→ **TASK REQUIREMENTS**
Return everything below from the line that contains "Image resolution: width=610" down to the line that contains "This screenshot has width=1200, height=1132.", both ends included, exactly as those lines stand.

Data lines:
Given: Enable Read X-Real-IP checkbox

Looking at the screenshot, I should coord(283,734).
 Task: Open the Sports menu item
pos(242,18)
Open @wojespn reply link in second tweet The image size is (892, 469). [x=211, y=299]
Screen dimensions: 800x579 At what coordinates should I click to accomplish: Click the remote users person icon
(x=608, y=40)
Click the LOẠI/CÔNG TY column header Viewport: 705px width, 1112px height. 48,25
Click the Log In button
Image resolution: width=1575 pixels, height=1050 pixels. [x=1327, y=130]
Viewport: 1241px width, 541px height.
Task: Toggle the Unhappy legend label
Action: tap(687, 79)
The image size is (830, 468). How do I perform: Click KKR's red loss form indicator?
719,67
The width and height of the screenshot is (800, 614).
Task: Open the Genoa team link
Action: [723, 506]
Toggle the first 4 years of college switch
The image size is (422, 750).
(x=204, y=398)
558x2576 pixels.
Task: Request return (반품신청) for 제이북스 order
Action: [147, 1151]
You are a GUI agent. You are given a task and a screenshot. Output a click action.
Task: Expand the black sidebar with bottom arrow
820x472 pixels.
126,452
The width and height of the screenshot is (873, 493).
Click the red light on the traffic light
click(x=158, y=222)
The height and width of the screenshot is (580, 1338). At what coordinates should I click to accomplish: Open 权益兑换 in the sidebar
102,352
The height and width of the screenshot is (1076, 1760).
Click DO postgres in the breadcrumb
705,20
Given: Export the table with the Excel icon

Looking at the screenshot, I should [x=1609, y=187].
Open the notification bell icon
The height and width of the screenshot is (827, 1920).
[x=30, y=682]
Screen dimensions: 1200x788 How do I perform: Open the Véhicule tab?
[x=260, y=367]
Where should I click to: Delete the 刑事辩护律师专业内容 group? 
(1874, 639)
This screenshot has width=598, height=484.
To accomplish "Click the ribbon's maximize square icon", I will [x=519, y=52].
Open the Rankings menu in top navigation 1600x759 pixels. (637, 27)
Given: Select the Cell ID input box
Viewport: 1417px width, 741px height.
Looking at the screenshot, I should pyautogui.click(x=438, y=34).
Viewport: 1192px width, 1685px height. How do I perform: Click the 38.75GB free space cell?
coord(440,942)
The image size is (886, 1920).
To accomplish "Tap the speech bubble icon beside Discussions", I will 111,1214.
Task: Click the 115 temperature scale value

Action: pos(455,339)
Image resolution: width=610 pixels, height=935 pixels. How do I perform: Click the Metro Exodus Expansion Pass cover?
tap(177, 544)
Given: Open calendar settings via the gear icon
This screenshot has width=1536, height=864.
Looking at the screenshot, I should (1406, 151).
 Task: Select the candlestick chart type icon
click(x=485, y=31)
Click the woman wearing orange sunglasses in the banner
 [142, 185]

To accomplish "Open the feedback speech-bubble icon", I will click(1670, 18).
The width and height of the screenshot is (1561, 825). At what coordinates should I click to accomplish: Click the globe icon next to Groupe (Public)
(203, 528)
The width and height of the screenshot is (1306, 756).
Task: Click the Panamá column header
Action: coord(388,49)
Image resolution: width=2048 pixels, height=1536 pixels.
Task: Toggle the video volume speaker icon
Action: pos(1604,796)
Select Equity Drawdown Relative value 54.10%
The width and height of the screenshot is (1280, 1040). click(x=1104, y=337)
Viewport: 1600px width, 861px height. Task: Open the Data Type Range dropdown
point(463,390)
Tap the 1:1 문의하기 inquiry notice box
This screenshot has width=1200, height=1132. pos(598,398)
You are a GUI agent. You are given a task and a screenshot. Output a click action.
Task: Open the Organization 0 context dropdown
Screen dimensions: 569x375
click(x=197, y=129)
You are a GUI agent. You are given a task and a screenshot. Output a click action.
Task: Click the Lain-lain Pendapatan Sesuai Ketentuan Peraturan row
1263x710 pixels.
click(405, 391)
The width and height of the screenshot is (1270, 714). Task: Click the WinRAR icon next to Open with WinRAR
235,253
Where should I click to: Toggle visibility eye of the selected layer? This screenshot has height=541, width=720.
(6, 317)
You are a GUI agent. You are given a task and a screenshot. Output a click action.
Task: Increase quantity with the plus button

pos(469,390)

→ **PROBLEM SOLUTION**
Image resolution: width=610 pixels, height=935 pixels. How do I perform: Click the Metro Exodus Expansion Pass cover?
tap(177, 544)
Given: Open calendar settings via the gear icon
This screenshot has width=1536, height=864.
Looking at the screenshot, I should (1406, 151).
 Task: Select the candlestick chart type icon
click(x=485, y=31)
Click the woman wearing orange sunglasses in the banner
 [142, 185]

To accomplish "Open the feedback speech-bubble icon", I will click(1670, 18).
The width and height of the screenshot is (1561, 825). At what coordinates should I click to accomplish: Click the globe icon next to Groupe (Public)
(203, 528)
The width and height of the screenshot is (1306, 756).
Task: Click the Panamá column header
Action: coord(388,49)
Image resolution: width=2048 pixels, height=1536 pixels.
Task: Toggle the video volume speaker icon
Action: pos(1604,796)
Select Equity Drawdown Relative value 54.10%
The width and height of the screenshot is (1280, 1040). click(x=1104, y=337)
Viewport: 1600px width, 861px height. Task: Open the Data Type Range dropdown
point(463,390)
Tap the 1:1 문의하기 inquiry notice box
This screenshot has width=1200, height=1132. pos(598,398)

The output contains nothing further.